▶ [HOW TO COMPLETE THIS TASK]:
Search the entries below for the string "Select" and copy the lines that hold it.

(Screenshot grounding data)
····················

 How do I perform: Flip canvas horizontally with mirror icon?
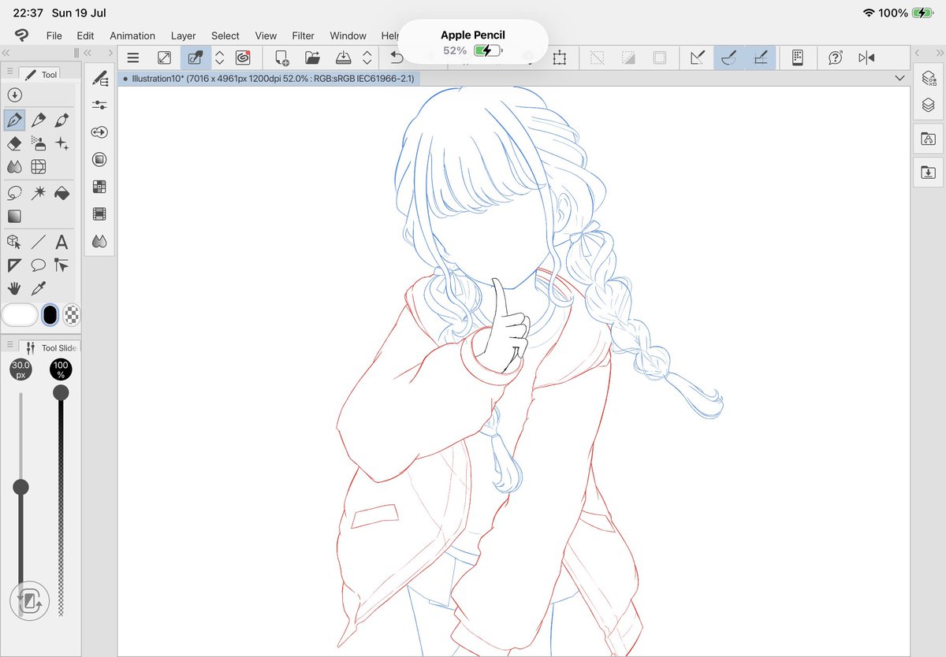tap(866, 58)
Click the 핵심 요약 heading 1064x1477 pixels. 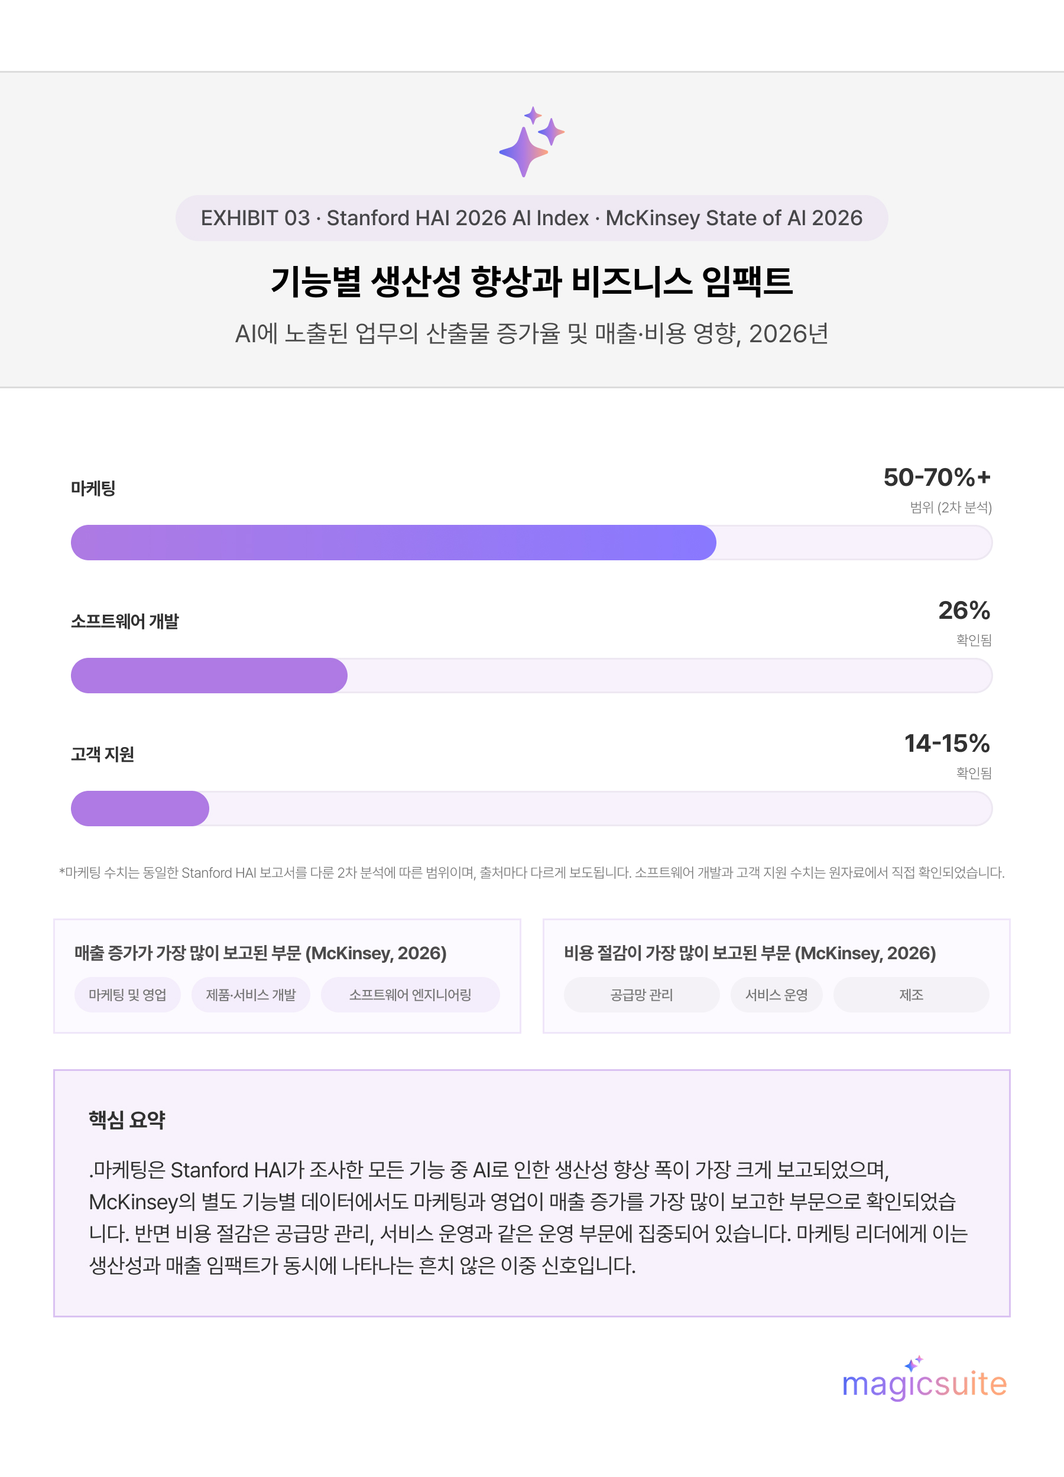coord(127,1119)
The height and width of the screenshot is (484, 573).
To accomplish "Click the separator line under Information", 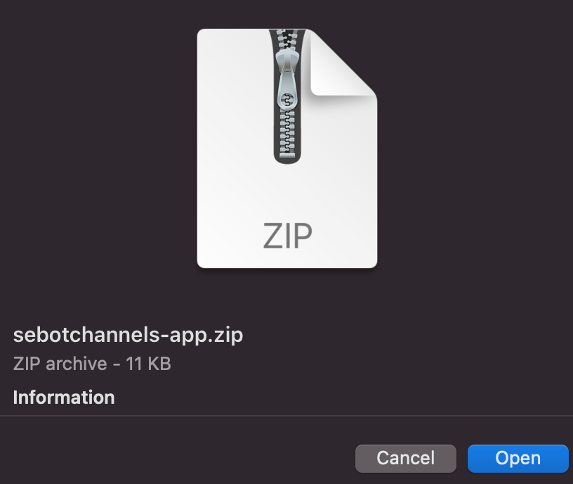I will pos(287,416).
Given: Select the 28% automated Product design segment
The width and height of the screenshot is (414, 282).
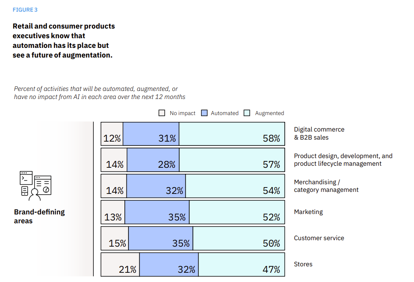Looking at the screenshot, I should [x=153, y=160].
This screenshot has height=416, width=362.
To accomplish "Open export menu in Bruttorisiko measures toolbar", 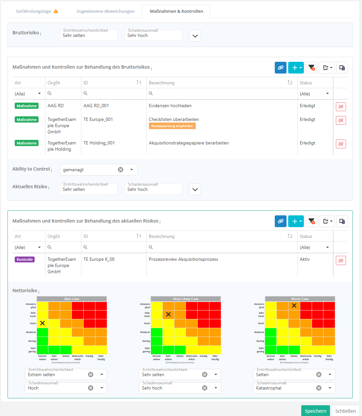I will 326,68.
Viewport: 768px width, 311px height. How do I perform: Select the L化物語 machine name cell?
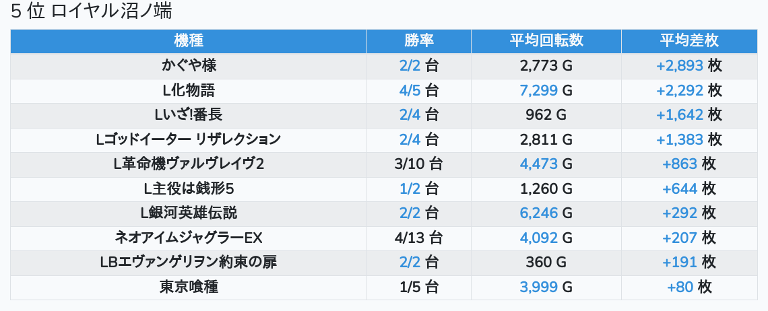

····················

▶ [RESULT OF THIS EXERCISE]:
Given: Select the 28% automated Product design segment
Viewport: 768px width, 311px height. How do I perform: Select the L化物語 machine name cell?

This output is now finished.